I'm visiting Knoxville for a week soon and looking to do some riding. I've done a lot of mountain biking in the area but never any road riding. What's the road riding like? Can anybody recommend some good routes? What about Smoky Mtn NP, are there any good rides through the park?
Thanks.


----------



## scottzj (Oct 4, 2010)

Give John a call at Cedar Bluff Cycles as they have a large amount of group rides and plenty into the Mountains. I have a buddy of mine moving there, so I will be visiting more often now. I usually stay in Townsend in a buds cabin and ride to Cades Cove. I try to get there early enough where no one is there usually after 0700.

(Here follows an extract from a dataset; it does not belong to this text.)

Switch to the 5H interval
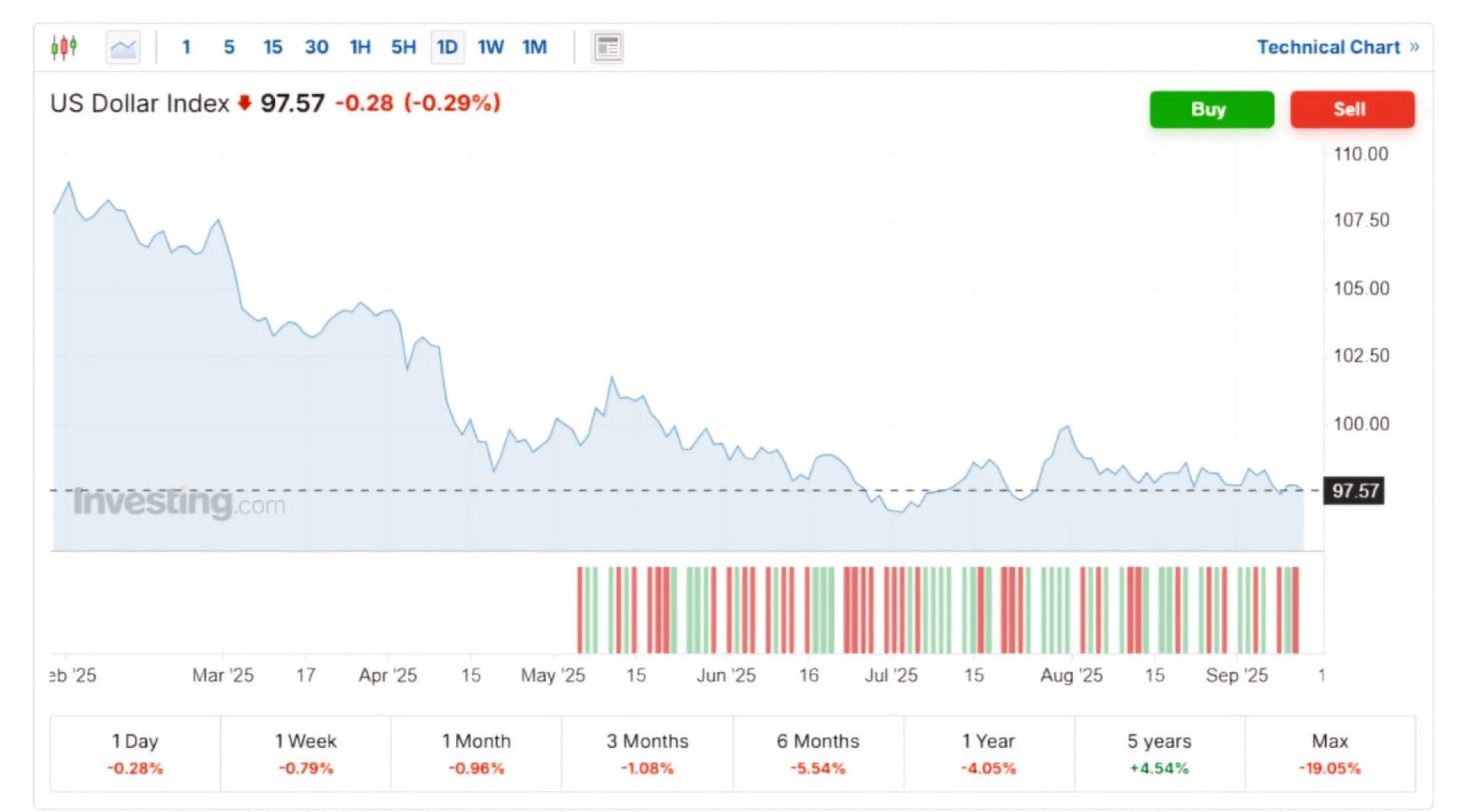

Cedar Bluff Cycles the best full service bike shop in Knoxville


----------



## lblanch40 (Jul 20, 2011)

Going to the Townsend area in a couple of weeks and plan on taking my bike. Seems like quite a few areas to ride. I found this map:

http://www.knoxtrans.org/plans/bikeprog/cc_maps/blount1.pdf


----------



## fiataccompli (Jul 27, 2008)

you can check out knoxville cycling on Facebook and outdoorknoxville.org & some of the other various shop rides, advertised through The Bike Zoo, Fountain City Pedaller, and Cycology Bicycles (closest geographically to the NP). CBC's weekday evening rides begin next week. There is also a book of local road routes available via...Bicycling on and Off the Road with Mini Adventure Series

Enjoy your visit!


----------